● The task:
What appears from the first line of the records below through the line containing "Accept Cookies (460, 2549)" must be reproduced verbatim.

Dataset entries:

-=-=-

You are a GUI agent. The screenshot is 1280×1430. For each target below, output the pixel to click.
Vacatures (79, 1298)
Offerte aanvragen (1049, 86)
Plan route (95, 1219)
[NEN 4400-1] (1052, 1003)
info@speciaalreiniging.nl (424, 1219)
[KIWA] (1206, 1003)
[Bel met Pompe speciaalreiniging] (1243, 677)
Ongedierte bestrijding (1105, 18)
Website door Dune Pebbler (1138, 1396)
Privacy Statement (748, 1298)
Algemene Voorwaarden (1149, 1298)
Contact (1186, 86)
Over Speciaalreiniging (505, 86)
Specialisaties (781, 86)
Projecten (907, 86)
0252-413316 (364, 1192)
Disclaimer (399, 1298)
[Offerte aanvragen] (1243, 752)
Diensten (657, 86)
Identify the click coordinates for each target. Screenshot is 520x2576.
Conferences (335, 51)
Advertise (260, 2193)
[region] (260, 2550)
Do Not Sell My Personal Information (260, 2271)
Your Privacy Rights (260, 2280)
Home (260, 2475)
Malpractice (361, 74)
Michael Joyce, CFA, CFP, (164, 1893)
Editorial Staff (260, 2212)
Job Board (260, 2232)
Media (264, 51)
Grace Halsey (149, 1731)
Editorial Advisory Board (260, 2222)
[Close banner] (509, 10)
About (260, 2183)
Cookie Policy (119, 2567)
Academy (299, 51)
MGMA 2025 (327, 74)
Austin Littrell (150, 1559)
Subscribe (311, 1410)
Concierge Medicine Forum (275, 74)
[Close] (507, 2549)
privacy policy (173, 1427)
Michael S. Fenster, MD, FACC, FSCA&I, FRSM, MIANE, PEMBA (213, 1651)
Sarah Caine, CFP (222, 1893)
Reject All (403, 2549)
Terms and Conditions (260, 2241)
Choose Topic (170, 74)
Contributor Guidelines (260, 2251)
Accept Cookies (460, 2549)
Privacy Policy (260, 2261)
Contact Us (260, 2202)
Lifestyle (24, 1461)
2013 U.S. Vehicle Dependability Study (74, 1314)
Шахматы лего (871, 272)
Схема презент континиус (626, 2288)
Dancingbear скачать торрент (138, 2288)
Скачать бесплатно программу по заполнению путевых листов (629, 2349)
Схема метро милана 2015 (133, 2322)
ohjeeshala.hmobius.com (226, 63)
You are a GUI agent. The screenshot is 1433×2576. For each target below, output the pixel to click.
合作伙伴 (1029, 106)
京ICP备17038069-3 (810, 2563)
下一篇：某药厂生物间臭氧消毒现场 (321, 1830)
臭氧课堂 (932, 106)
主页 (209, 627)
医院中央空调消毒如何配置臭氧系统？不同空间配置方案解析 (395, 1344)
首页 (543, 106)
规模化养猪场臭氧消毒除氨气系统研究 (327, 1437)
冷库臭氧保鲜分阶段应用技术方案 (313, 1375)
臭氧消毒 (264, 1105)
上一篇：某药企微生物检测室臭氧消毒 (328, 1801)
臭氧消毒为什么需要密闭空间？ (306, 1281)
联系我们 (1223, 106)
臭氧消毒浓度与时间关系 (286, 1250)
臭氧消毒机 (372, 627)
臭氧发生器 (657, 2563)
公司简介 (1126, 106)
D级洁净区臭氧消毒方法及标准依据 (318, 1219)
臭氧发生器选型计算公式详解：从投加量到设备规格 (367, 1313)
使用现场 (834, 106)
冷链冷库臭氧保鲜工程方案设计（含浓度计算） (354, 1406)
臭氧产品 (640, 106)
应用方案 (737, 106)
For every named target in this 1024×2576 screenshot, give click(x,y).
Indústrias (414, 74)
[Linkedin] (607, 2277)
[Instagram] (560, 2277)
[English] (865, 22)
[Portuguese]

-=-=-

● Task answer:
You are a GUI agent. The screenshot is 1280×1430. For each target below, output the pixel to click.
Vacatures (79, 1298)
Offerte aanvragen (1049, 86)
Plan route (95, 1219)
[NEN 4400-1] (1052, 1003)
info@speciaalreiniging.nl (424, 1219)
[KIWA] (1206, 1003)
[Bel met Pompe speciaalreiniging] (1243, 677)
Ongedierte bestrijding (1105, 18)
Website door Dune Pebbler (1138, 1396)
Privacy Statement (748, 1298)
Algemene Voorwaarden (1149, 1298)
Contact (1186, 86)
Over Speciaalreiniging (505, 86)
Specialisaties (781, 86)
Projecten (907, 86)
0252-413316 (364, 1192)
Disclaimer (399, 1298)
[Offerte aanvragen] (1243, 752)
Diensten (657, 86)
Identify the click coordinates for each target. Screenshot is 520x2576.
Conferences (335, 51)
Advertise (260, 2193)
[region] (260, 2550)
Do Not Sell My Personal Information (260, 2271)
Your Privacy Rights (260, 2280)
Home (260, 2475)
Malpractice (361, 74)
Michael Joyce, CFA, CFP, (164, 1893)
Editorial Staff (260, 2212)
Job Board (260, 2232)
Media (264, 51)
Grace Halsey (149, 1731)
Editorial Advisory Board (260, 2222)
[Close banner] (509, 10)
About (260, 2183)
Cookie Policy (119, 2567)
Academy (299, 51)
MGMA 2025 (327, 74)
Austin Littrell (150, 1559)
Subscribe (311, 1410)
Concierge Medicine Forum (275, 74)
[Close] (507, 2549)
privacy policy (173, 1427)
Michael S. Fenster, MD, FACC, FSCA&I, FRSM, MIANE, PEMBA (213, 1651)
Sarah Caine, CFP (222, 1893)
Reject All (403, 2549)
Terms and Conditions (260, 2241)
Choose Topic (170, 74)
Contributor Guidelines (260, 2251)
Accept Cookies (460, 2549)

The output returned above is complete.